A lot of names

Question

A lot of names

Mte90 opened this issue 5 years ago · 4 comments

I see in the sentences a lot of names/surnames of people in a single row like:

Luís Rocha
Beatriz Ortiz
Laura López
Jon Elmore
Fatal Fury
Brian Joy
Pedro Sass

So I don't think that is cv-tools failing but the scraper that takes them maybe from the page title or from a link to a bio?

Those are very difficult for Italians and also people don't understand why there are them.

Answer 1 · 2020-01-03T17:40:59.000Z

Without knowing where exactly these are coming from, it's hard to come to a conclusion here.

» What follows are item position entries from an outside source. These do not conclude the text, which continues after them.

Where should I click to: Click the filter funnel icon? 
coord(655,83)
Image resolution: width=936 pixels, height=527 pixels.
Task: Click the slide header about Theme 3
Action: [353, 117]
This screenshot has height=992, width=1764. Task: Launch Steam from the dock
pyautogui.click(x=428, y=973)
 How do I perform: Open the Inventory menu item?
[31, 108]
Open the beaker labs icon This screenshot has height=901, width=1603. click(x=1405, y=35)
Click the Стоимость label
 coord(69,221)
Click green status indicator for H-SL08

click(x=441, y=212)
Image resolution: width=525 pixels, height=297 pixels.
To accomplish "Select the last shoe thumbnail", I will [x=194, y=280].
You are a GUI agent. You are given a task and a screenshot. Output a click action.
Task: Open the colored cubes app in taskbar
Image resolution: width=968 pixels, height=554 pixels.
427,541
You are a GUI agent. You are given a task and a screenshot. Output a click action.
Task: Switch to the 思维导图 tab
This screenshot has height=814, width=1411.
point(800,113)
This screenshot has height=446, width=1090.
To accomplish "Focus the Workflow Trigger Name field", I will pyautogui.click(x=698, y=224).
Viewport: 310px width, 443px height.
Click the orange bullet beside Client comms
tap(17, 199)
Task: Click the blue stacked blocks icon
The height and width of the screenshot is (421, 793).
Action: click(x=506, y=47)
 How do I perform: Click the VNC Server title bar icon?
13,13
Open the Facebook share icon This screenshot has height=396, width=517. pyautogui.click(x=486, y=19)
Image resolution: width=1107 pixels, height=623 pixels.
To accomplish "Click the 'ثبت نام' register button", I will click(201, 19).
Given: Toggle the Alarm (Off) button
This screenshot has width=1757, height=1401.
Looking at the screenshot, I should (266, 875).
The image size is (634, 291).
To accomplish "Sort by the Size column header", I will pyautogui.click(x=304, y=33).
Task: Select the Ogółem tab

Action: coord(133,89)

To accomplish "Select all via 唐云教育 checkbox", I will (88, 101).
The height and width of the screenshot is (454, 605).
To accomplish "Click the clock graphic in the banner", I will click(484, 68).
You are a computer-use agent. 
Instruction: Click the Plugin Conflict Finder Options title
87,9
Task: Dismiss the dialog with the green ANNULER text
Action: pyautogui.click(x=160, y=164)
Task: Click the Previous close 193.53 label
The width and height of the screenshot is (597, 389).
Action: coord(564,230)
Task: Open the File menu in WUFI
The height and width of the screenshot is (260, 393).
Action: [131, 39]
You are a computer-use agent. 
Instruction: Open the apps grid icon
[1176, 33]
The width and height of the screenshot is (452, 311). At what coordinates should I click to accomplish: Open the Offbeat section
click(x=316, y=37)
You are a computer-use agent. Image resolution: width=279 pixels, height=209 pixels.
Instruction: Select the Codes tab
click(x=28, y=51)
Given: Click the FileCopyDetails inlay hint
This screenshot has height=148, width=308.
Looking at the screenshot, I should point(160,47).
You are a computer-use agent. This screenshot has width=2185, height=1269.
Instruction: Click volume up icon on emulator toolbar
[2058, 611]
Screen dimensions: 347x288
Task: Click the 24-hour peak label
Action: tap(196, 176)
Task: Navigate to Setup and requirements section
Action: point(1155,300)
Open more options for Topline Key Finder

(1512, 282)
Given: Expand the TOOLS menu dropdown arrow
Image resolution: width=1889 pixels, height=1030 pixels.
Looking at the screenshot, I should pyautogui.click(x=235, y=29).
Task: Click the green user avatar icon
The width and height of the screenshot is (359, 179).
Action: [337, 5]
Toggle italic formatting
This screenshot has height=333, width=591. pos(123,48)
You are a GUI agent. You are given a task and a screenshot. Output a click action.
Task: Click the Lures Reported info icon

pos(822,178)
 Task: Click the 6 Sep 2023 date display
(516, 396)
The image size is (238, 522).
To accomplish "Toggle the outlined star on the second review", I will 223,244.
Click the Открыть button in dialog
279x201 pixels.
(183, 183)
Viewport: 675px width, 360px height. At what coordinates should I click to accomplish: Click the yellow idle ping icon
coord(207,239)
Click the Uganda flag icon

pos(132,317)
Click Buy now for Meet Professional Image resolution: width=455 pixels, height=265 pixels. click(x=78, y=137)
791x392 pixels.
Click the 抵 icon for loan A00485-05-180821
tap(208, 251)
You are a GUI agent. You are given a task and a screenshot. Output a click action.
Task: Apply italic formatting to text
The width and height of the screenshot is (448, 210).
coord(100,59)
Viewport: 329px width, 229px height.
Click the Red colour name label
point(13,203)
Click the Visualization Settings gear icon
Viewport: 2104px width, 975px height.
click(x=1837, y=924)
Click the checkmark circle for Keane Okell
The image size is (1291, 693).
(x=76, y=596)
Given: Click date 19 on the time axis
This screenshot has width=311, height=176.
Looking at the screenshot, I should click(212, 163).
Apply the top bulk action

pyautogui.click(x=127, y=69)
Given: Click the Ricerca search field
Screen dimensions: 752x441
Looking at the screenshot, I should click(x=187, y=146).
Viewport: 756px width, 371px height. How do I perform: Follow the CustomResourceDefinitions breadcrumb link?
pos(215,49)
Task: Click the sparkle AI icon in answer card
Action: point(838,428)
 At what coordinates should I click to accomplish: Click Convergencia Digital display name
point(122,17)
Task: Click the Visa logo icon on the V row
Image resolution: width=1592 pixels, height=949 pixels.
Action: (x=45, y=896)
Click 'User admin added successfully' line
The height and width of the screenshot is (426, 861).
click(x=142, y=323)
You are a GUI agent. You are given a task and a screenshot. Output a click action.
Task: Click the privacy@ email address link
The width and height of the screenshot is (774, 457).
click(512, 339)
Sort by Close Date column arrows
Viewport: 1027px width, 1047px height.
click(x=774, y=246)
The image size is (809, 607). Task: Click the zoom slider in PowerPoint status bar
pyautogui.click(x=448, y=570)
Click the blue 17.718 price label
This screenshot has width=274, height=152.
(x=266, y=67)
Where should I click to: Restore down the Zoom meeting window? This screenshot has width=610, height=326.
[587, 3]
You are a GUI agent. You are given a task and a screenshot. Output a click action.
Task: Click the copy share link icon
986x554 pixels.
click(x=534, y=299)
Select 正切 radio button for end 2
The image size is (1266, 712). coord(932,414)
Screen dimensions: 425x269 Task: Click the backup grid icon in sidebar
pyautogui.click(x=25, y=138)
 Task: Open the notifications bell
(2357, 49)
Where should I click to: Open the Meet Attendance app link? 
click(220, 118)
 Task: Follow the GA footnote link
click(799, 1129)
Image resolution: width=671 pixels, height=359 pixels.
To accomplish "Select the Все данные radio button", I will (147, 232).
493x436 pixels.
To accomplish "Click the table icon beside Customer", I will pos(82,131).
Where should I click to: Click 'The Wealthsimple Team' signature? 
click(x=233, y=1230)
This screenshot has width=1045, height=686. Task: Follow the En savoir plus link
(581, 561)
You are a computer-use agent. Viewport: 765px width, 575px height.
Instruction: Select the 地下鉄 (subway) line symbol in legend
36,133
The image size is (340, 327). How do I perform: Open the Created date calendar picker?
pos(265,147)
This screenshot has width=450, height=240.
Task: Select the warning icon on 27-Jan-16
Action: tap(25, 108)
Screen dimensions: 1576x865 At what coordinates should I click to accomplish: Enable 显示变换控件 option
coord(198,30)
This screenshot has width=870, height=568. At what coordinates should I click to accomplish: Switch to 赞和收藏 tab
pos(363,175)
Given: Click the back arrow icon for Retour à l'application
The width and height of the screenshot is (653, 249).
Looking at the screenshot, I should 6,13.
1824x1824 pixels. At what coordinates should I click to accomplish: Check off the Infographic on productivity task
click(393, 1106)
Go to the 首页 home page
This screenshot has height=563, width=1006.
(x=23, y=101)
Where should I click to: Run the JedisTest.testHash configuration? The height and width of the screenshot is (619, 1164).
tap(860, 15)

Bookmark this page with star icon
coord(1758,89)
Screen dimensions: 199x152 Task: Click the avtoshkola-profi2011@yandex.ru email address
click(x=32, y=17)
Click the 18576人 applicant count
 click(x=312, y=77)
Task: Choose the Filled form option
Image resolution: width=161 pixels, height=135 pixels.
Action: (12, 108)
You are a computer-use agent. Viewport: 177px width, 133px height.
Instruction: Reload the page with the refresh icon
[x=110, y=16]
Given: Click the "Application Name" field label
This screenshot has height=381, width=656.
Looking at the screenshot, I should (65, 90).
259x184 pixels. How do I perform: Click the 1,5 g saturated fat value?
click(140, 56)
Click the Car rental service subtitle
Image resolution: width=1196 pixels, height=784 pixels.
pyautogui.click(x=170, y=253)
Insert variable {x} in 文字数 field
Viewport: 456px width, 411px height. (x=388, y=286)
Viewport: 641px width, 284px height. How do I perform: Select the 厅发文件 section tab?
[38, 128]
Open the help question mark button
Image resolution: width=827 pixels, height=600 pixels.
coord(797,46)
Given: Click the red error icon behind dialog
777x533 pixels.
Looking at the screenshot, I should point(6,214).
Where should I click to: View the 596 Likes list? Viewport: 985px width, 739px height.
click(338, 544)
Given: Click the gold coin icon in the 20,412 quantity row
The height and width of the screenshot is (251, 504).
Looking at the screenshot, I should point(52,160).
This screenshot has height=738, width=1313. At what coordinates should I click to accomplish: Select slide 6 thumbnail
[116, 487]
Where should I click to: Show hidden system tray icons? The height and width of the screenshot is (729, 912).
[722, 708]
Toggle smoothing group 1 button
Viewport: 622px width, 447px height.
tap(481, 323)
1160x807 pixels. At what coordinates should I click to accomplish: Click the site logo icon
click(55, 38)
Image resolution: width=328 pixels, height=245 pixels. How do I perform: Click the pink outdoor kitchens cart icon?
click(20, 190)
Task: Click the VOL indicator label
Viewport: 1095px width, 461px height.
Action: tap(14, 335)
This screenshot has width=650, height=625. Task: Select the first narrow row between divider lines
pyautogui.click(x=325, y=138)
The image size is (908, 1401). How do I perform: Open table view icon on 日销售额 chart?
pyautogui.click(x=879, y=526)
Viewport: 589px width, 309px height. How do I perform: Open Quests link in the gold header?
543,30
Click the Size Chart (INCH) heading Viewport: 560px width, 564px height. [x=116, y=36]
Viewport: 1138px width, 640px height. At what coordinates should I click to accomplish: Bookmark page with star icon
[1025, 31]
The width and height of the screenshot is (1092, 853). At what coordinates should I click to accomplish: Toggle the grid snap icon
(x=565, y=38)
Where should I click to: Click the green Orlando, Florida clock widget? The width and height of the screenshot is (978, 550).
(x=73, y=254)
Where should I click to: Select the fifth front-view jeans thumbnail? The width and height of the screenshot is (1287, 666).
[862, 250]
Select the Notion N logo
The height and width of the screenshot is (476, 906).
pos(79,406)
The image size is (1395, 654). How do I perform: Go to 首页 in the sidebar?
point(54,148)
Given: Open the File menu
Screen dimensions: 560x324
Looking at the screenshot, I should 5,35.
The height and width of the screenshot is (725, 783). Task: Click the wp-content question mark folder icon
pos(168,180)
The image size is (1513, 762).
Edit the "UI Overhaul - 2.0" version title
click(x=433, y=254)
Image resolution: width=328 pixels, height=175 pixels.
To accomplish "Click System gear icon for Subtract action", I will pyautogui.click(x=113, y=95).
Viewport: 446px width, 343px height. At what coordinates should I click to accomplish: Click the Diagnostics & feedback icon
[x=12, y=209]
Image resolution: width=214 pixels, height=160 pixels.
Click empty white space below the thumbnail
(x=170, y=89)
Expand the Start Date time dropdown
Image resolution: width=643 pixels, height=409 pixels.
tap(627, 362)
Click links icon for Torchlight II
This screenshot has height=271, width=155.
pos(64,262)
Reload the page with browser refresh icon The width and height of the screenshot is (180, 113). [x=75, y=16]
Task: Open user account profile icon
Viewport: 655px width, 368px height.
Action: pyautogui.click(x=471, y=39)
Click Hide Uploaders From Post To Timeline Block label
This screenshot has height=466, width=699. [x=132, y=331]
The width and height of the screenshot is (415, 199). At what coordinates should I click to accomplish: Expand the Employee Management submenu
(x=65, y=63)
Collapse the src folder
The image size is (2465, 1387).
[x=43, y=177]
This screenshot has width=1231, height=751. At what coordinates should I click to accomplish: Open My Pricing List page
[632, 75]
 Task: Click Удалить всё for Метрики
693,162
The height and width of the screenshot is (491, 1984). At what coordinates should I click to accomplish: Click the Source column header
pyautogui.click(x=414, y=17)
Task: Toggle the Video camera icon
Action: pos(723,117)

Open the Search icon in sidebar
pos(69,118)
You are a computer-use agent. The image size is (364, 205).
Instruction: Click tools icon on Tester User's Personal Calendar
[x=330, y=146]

Answer 2 · 2020-01-04T19:43:41.000Z

They are extracted by the scraper, seems that cvtools cannot detect them probably because some of them are verbs in surnames as example.
I think that an option in the scraper that can detect names like:

if the sentence is two words
one of them is a name like John ignore it

Can help on getting only sentences and not names, I don't know why there are lines with only a name, maybe because is the title of the page that is extracted by the tool itself.

Answer 3 · 2020-01-05T19:18:25.000Z

if the sentence is two words

That is already configurable.

one of them is a name like John ignore it

That will be very hard to detect.

I think this could be the same as #57, I'm duping this for now.

Answer 4 · 2020-01-06T13:36:49.000Z

Yes two words is configurable but is not enough as control for our needs.